St. Scholastica students bake pies for charityThe project was one of more than 60 different places College of St. Scholastica students and staff volunteered across Duluth today.
The efficiency of eight years of assembly-line style pie-making experience was on full display today at Duluth’s First United Methodist Church.
At one end of a long, stainless steel kitchen counter, heaps of pumpkin pie filling, spices, milk and eggs poured into giant mixing bowls. At the other end, volunteers from the College of St. Scholastica molded the finished dough into dozens of pans. Then the overwhelming scent of more than 130 pies baking in a giant oven filled the air.
“We’ve been doing this seven, maybe eight, years now so we have it down pretty good,” said LeAnn House, chairwoman of St. Scholastica’s Music Department and the person with the bright pie idea.
The pie-making project was one of more than 60 different places Scholastica students and staff volunteered across Duluth. The college essentially closes down one day each autumn to send some 800 of its own into the wider community to do hands-on volunteer work.
“It’s a fun way to help the community," said Erica Ruff, a sophomore nursing student form Blaine, Minn.
Megan Hepokoski, a senior nursing student at the college from New Brighton, Minn., said the volunteer day is part of the college’s effort to give back to the community. And she said she picked pie-making for CHUM because the downtown Duluth nonprofit outreach program targets a vulnerable population of the city’s hungry and homeless.
“As nursing students, we are expected to volunteer in the community," she said. "And this is a great idea to get out here and do something. I picked this one because I wanted to help CHUM."
House said the St. Scholastica Community Service Day is a longstanding tradition that helps build ties between the college and city as well as among students and faculty who participate.
“There’s a lot of need in this community, and we think it’s important to make an effort to meet those needs when we can," she said. “We (the college) also believe in community responsibility. Getting students involved in the community. ... Plus this helps us get to know one another. We might have some of these students in class, but you really get to know someone when you make pies together.”
In the church kitchen today, six Scholastica students and three staff made and baked pies that another group of students would sell to the public in the afternoon. They were hoping to top last year’s volunteers from the college who baked and sold 130 pies at $10 apiece, raising $1,300 for the CHUM food shelf.
Ironically, that’s from where the pie filling comes.
“Between Thanksgiving and New Year’s they get a lot of pumpkin donated to the food shelf. But a lot of the people using the food shelf don’t have ovens, or don’t know how to bake, so the pie filling sort of builds up and builds up in the back," said Mary Schmitz, CHUM’s development director.

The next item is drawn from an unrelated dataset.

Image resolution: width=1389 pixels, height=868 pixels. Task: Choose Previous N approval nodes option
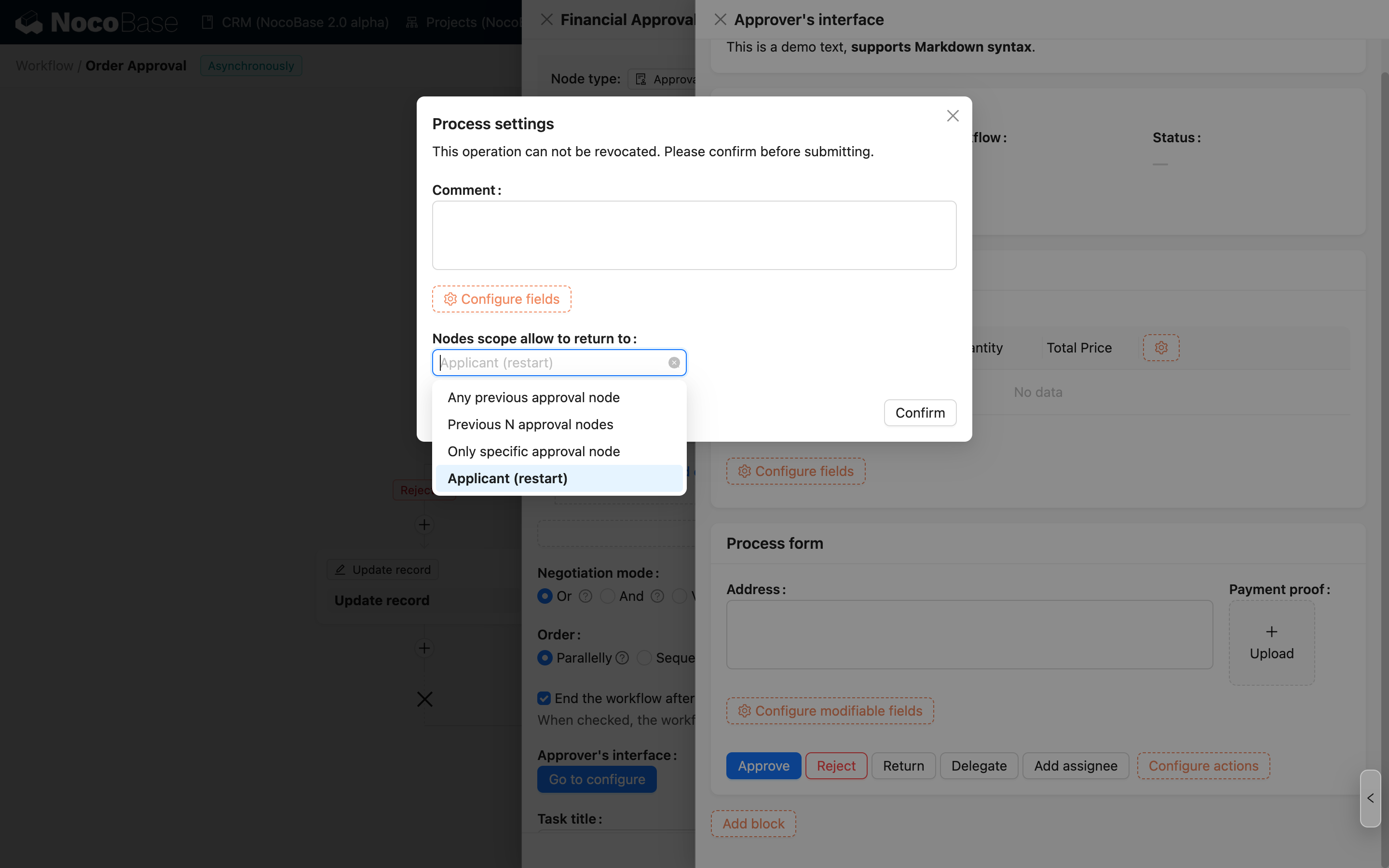click(x=530, y=424)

When House heard about that stockpile of pie filing, she had the idea to bake pies and then sell the pies to the public and use the money raise to buy other food that CHUM customers could better handle in their often meager kitchens and with often meager means. It’s become an annual event.
“They (CHUM) can take that $10 and buy a whole lot more groceries than we could, so the money goes a long way," House said.